Although the world is set to leave fossil fuels behind and charge full speed ahead towards the electric revolution, the technology necessary for electric vehicles is not quite ready for that transition. Lithium-ion batteries are still too heavy, too expensive and take too long to charge - not to mention that the lithium mining process is not exactly a “green” replacement for fossil fuels.
Because of these limitations, researchers are intensely and urgently working on improving alternatives to lithium-ion batteries. One such alternative is a lithium-metal battery, which, compared to a lithium-ion battery, holds substantially more energy in the same volume and charges much faster. Associate Professor of Materials Science Xin Li at the Harvard School of Engineering and Applied Science (SEAS) explains:
"A lithium-metal battery is considered the holy grail for battery chemistry because of its high capacity and energy density. But the stability of these batteries has always been poor," said Li. To address this limitation, Li and his team have developed a stable, lithium-metal solid-state battery that can be charged and discharged at least 10,000 times at a high current density. They have published their findings in the journal Nature.
"Our research shows that the solid-state battery could be fundamentally different from the commercial liquid electrolyte lithium-ion battery," said Li. "By studying their fundamental thermodynamics, we can unlock superior performance and harness their abundant opportunities."

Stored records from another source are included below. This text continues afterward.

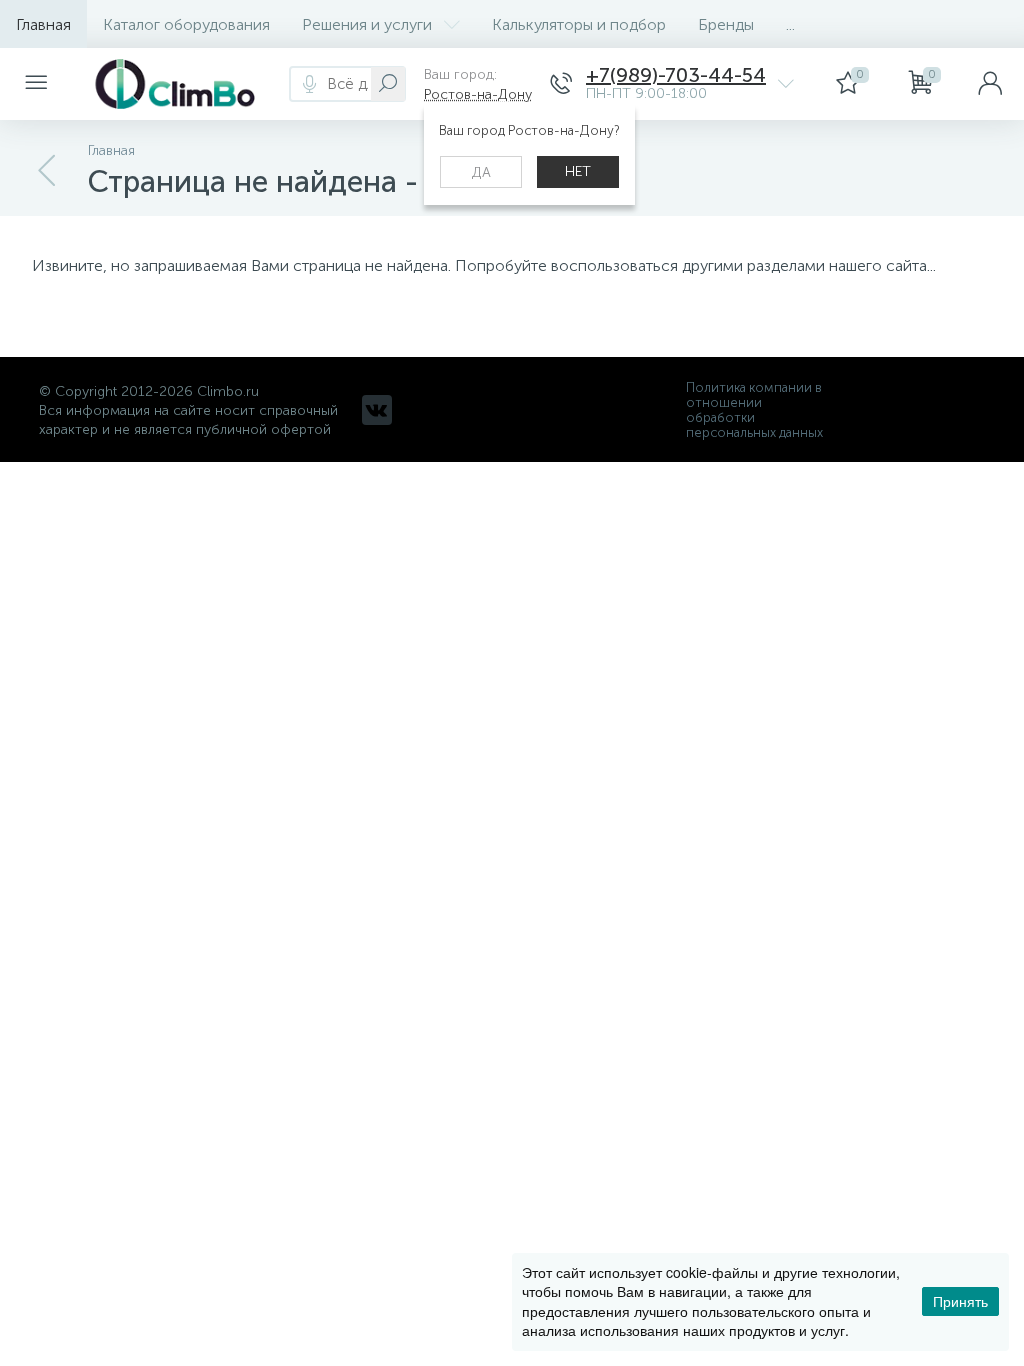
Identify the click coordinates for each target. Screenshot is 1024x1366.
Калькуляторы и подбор (579, 24)
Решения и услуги (367, 24)
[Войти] (990, 84)
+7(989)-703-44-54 (676, 75)
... (790, 24)
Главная (43, 24)
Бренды (726, 24)
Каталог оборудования (186, 24)
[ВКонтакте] (377, 410)
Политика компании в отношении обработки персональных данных (754, 410)
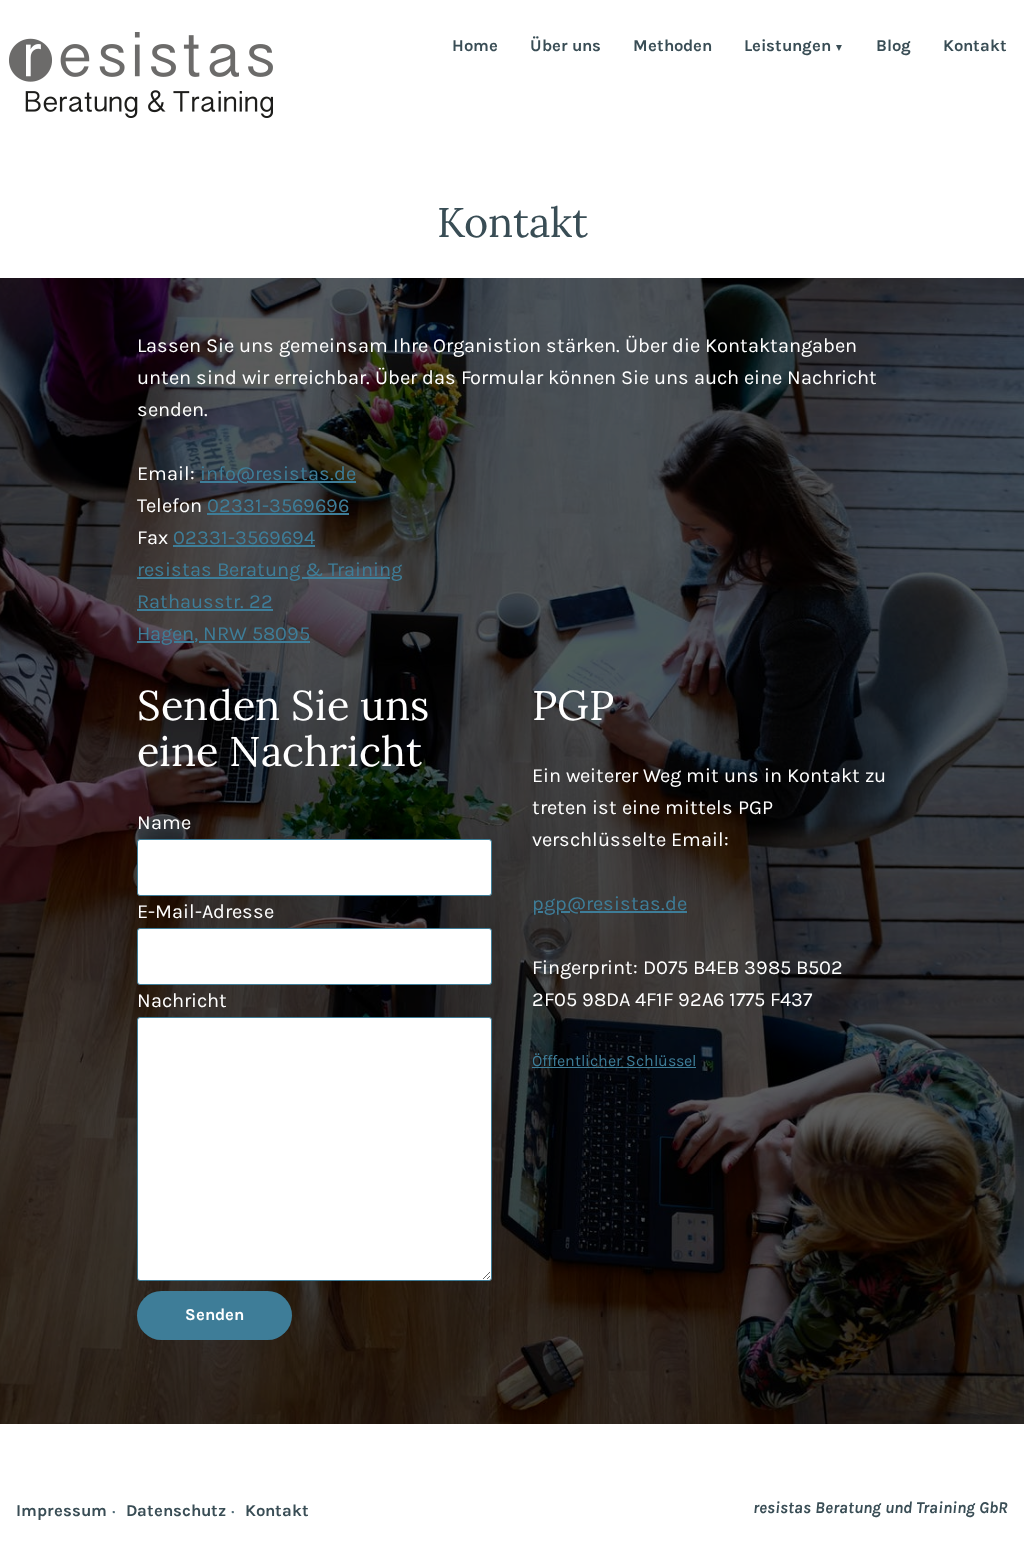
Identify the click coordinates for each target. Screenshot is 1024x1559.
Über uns (565, 47)
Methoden (672, 47)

The key to unlocking said superior performance lies in layering the materials of differing stabilities in the battery between the anode and the cathode so as to control the formation of dendrites on the anode’s surface that can cause the battery to short circuit or light on fire. "Our strategy of incorporating instability in order to stabilize the battery feels counterintuitive but just like an anchor can guide and control a screw going into a wall, so too can our multilayer design guide and control the growth of dendrites," said co-author Luhan Ye.
The researchers say that their self-healing battery can charge completely within 10-20 minutes and can withstand so many charging cycles that it would make the life of an electric vehicle equivalent to that of a gasoline car without the need to replace the battery.
"This proof-of-concept design shows that lithium-metal solid-state batteries could be competitive with commercial lithium-ion batteries," said Li. "And the flexibility and versatility of our multilayer design make it potentially compatible with mass production procedures in the battery industry. Scaling it up to the commercial battery won't be easy and there are still some practical challenges, but we believe they will be overcome."